The School for Scandal proves why Sheridan's other career was natural. Its complex plot includes two brothers, one a profligate and the other a hypocrite of the worst sort, contending for the same young woman. There's also an older man having troubles with his much younger wife, and a rich uncle must select one of two nephews as his heir. Interfering everywhere with the most malicious gossip are the scandalmongers -- a coven of men and women who, out of boredom or unmotivated spite, try to destroy the lives of their innocent peers. Though the virtuous or sort-of-virtuous triumph and the vicious get their comeuppance, The School for Scandal ends with much the same ambiguity as Molière's Tartuffe: Luck, not justice, has triumphed. The comedy conceals a moral melodrama wherein the posse might not have arrived on time and the train could easily have bisected Little Nell.

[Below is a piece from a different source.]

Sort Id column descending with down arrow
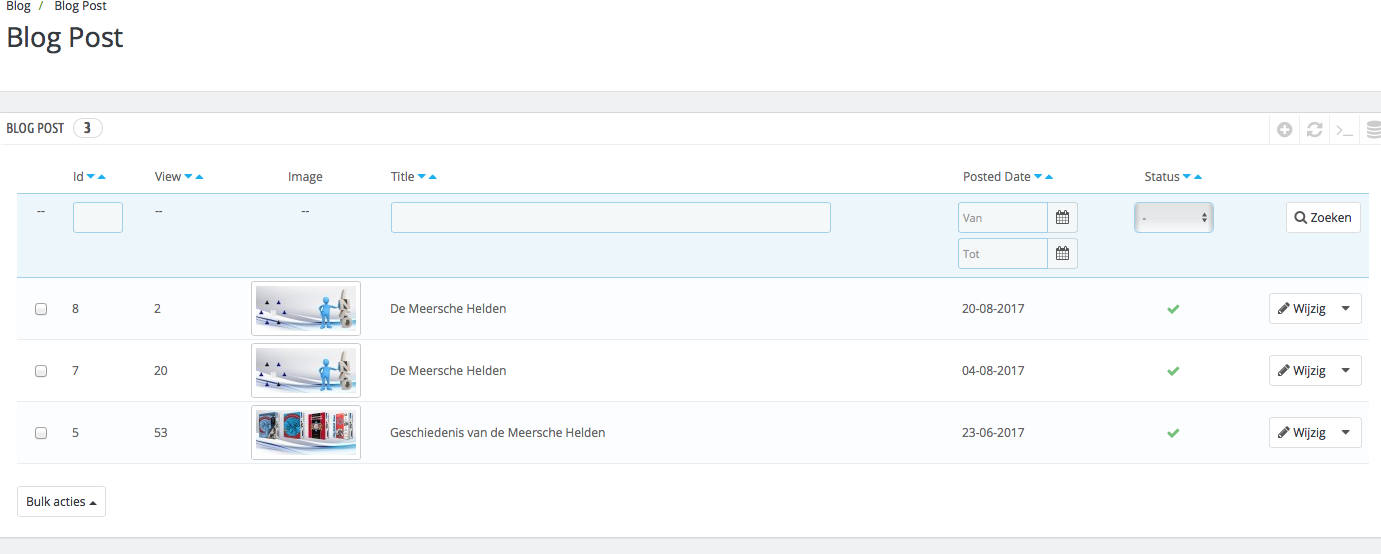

Save for two servants, all the characters are gentry or minor nobility. They are creatures of leisure: Most have no business to transact, no one to please but themselves. They have no children, only wards or nephews. This milieu of barren idleness hovers behind almost every action of the play. Of the three completely decent characters in the play, one is a middle-class man-of-business for three other characters, another has only recently returned from a 16-year business trip and the third is a young woman -- scarcely more than a girl -- of unaffected principle. It is also important to recognize that Sheridan evokes an aura of degeneracy without any sexual action that might bring a blush to the most sensitive cheeks; there is no violence. Bad behavior like selfishness and untruthfulness concerns us, and if our fiction and theater would return to consideration of such matters, perhaps they'd become more interesting and more useful.

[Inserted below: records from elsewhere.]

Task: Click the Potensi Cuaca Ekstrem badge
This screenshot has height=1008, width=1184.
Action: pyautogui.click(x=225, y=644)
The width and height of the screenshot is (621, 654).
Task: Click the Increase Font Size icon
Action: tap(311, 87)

The strong cast (but then, all Conservatory productions have strong casts) is headed by James Andrew Butz as Mr. Joseph Surface, a canting hypocrite whose purposes include ruining the name of his younger brother, Charles (Dallas A. Amsden); marrying an attractive, wealthy and intelligent heiress, Maria (Mika Porro); and seducing Lady Teazle (Aubrey Breneman), the young wife of the much older Sir Peter Teazle (Kern McFadden). Butz makes Joseph Surface genuinely frightening, not only by cloaking his interpretation in an aura of palpable nastiness but by making him seem so intelligent. Breneman -- a tall, slim, beautiful woman -- is a wonderful comedienne with fluent body language. When she squabbles with her elderly husband, Breneman seems driven to it by his insistence that she crawl, and when she is terribly compromised by Joseph Surface's malignity, she projects a pitiable, heartbreaking shame. It is also mournful to realize that McFadden is graduating this spring and St. Louis will lose its most accomplished creator of comic old farts.

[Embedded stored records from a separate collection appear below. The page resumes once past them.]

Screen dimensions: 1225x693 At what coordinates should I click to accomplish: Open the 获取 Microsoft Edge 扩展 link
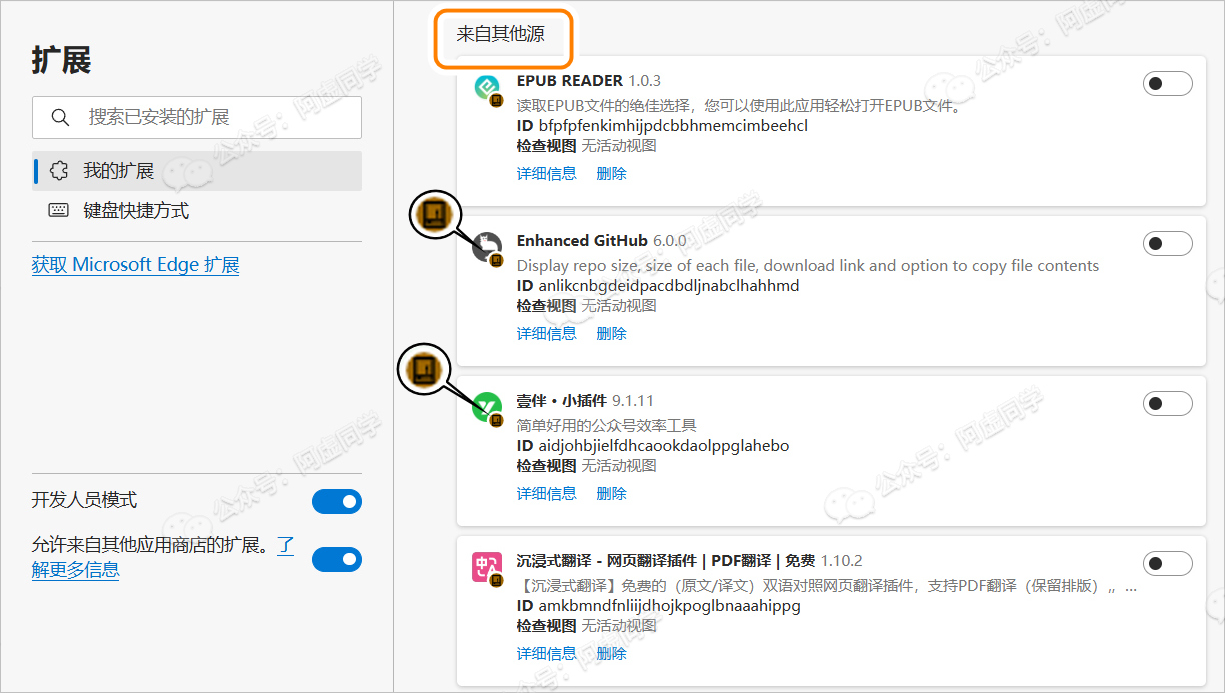pyautogui.click(x=135, y=265)
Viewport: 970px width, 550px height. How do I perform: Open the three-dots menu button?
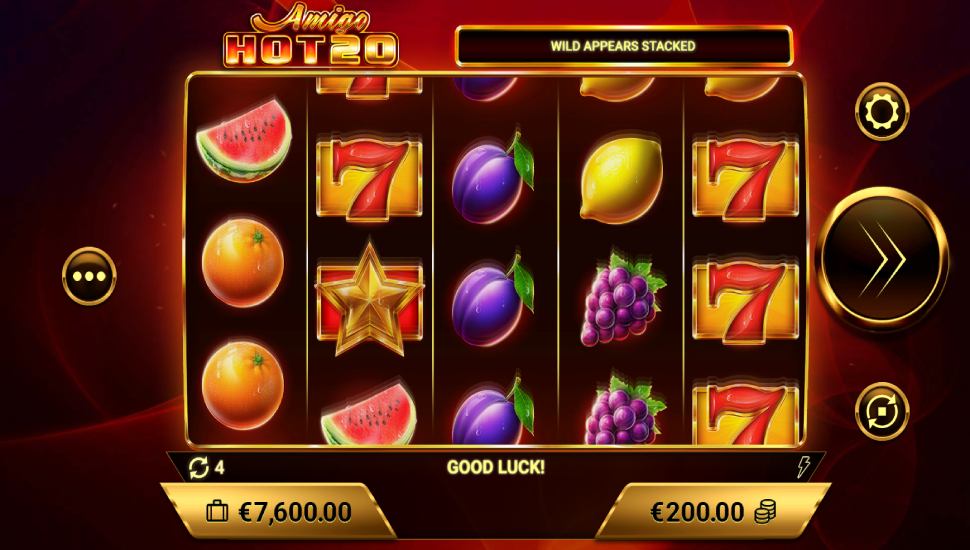pyautogui.click(x=89, y=276)
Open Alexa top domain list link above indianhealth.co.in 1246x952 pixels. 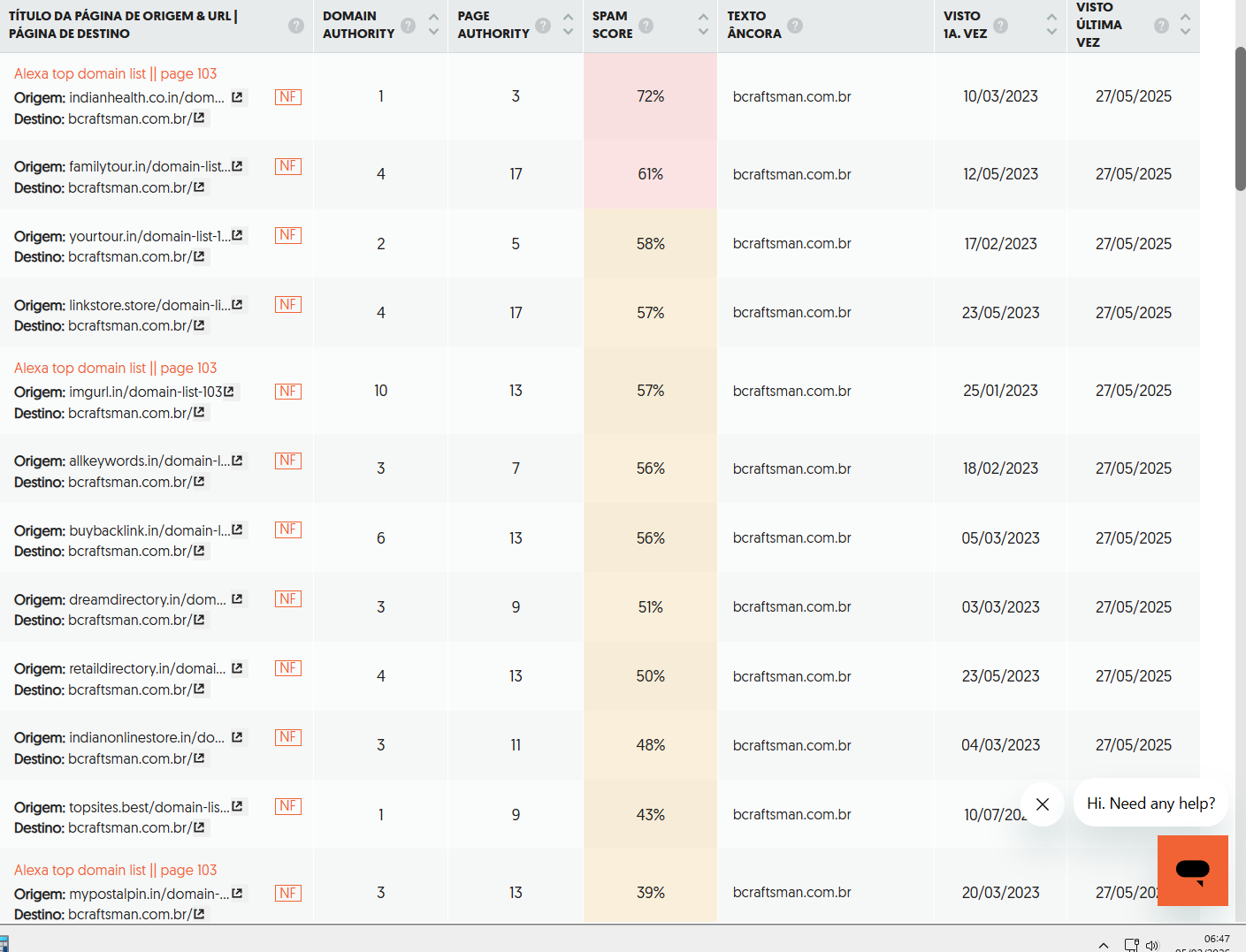click(115, 73)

Bruce Longworth's direction is assured and competent. He has seen the play's unity and never allows his actors to disrupt it or his audience to escape it. The 14 scenes follow one another seamlessly (because of the able work of scene designer Scott C. Neale and the lighting of Sarah Duncan), and when the characters surprise us, Longworth has made sure the audience is emotionally and intellectually prepared for the surprise.
The only choice Longworth has made with which one quarrels is his decision to use British accents. This creates two problems: First, the young actors, especially the women, have consistent problems with clearly enunciating their lines and speaking limey at the same time. Second, despite dialect coach Bill Lynch's help, the young actors don't do the accents well, and Midwestern American vowels creep in to undermine the posh stage British. "Well," theater folk say, "it was meant to be pronounced that way." Not true -- late-18th-century upper-class British English was wildly various: Oxbridge and Mayfair had yet to appear. American dialects do just as well as British in performing the classics, including Shakespeare -- better, in fact, when young American actors are playing the parts.
Despite this almost major error, however, Webster Conservatory's School for Scandal possesses vastly entertaining sweetness and amusingly instructive light. Remember that evening performances begin at 7:30, and don't be late.